The problem with doing it “the right way” is that we don't really know what will be needed in the future. This will be blindingly obvious in retrospect, but it is super tricky to make the right predictions.
The idea is of course very good: we can encode our experience in a library, make this knowledge executable. And once a problem is solved correctly, it can be reused again and again.
But because our design decisions are likely to be suboptimal, we will be locked in to these bad decisions for a long time. There might be a use case we didn't consider, and now have to fight our framework.
These frameworks and libraries are also prone to scope creep. What was once a bunch of small utility functions slowly grows into an ultra-configurable platform. But this platform is now so configurable that it's essentially a programming language of its own, and using it takes just as much work as simply writing the code in the original system.
This inner-platform effect has been ridiculed many times, for example as Greenspun's tenth rule:
Any sufficiently complicated C or Fortran program contains an ad-hoc, informally-specified, bug-ridden, slow implementation of half of Common Lisp.
Scope creep is also the subject of Zawinski's law of software envelopment:
Every program attempts to expand until it can read mail. Those programs which cannot so expand are replaced by ones which can.

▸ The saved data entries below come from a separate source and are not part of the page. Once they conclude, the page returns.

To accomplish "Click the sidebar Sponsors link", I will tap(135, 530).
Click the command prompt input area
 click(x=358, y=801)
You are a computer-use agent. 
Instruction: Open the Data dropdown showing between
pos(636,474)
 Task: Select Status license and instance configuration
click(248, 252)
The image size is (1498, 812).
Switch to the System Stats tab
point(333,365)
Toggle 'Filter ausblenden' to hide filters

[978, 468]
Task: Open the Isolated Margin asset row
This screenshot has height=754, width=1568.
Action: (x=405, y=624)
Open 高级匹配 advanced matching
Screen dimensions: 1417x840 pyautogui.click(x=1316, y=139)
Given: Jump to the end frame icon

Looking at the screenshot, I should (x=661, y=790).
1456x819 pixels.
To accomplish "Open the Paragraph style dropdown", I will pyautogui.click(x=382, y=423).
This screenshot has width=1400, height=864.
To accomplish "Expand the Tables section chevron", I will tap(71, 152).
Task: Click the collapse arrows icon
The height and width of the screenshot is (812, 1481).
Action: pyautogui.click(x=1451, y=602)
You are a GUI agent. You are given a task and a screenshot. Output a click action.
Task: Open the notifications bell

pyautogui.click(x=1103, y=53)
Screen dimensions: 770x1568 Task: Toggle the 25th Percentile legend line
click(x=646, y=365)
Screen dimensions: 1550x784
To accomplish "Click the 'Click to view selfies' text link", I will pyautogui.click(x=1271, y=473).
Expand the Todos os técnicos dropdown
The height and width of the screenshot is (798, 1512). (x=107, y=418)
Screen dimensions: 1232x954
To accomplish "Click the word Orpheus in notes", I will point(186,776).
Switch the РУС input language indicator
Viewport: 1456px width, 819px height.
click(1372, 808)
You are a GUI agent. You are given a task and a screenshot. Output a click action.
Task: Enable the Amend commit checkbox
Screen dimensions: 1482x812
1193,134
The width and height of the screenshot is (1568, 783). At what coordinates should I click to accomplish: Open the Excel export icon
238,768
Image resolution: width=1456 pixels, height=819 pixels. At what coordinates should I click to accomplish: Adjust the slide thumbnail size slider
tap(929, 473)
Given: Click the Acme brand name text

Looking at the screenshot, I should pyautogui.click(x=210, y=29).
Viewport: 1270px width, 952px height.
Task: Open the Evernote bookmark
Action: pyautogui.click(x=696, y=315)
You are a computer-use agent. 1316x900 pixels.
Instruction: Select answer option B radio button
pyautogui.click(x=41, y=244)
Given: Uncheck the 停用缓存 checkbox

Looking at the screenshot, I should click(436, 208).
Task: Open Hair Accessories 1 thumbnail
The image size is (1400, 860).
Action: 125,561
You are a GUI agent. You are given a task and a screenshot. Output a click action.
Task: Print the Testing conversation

But these problems are real! One time, I was working on form validation with the Mojolicious web framework. It all started by writing a few validation helpers. But when I awoke from my coding frenzy, I had written a meta-object system complete with inheritance and reflection capabilities just so that I could shave off a few lines of code. That's no good! Just writing the boring code would have been easier and more maintainable.
The lesson here isn't to stop writing clean code.
But maybe, the best answer to “what if…” is to throw NotImplementedError()
.
Don't try to handle every eventuality, just leave a note for the future.
This does require sensible-ish code so that the design can be refactored in the future,
but if in doubt:
Conclusion
So there are a lot of unhelpful ways to be clever. Is there a cure? I'm not entirely sure.
Code reviews seem to help. Not just other people going “WTF” when looking at my code. Also, me reviewing other people's code. With a bit of distance, it is easier to spot potential problems. And this experience is transferable: You can also put on your code review glasses and think about your own code: Would I want to maintain this? How can I make this easier for future readers?
I also keep coming back to this wonderful quote by Brian Kernighan:
Debugging is twice as hard as writing the code in the first place. Therefore, if you write the code as cleverly as possible, you are, by definition, not smart enough to debug it.
Maybe, with a bit of reflection and humility, I'll manage to write less clever code from each year to the next.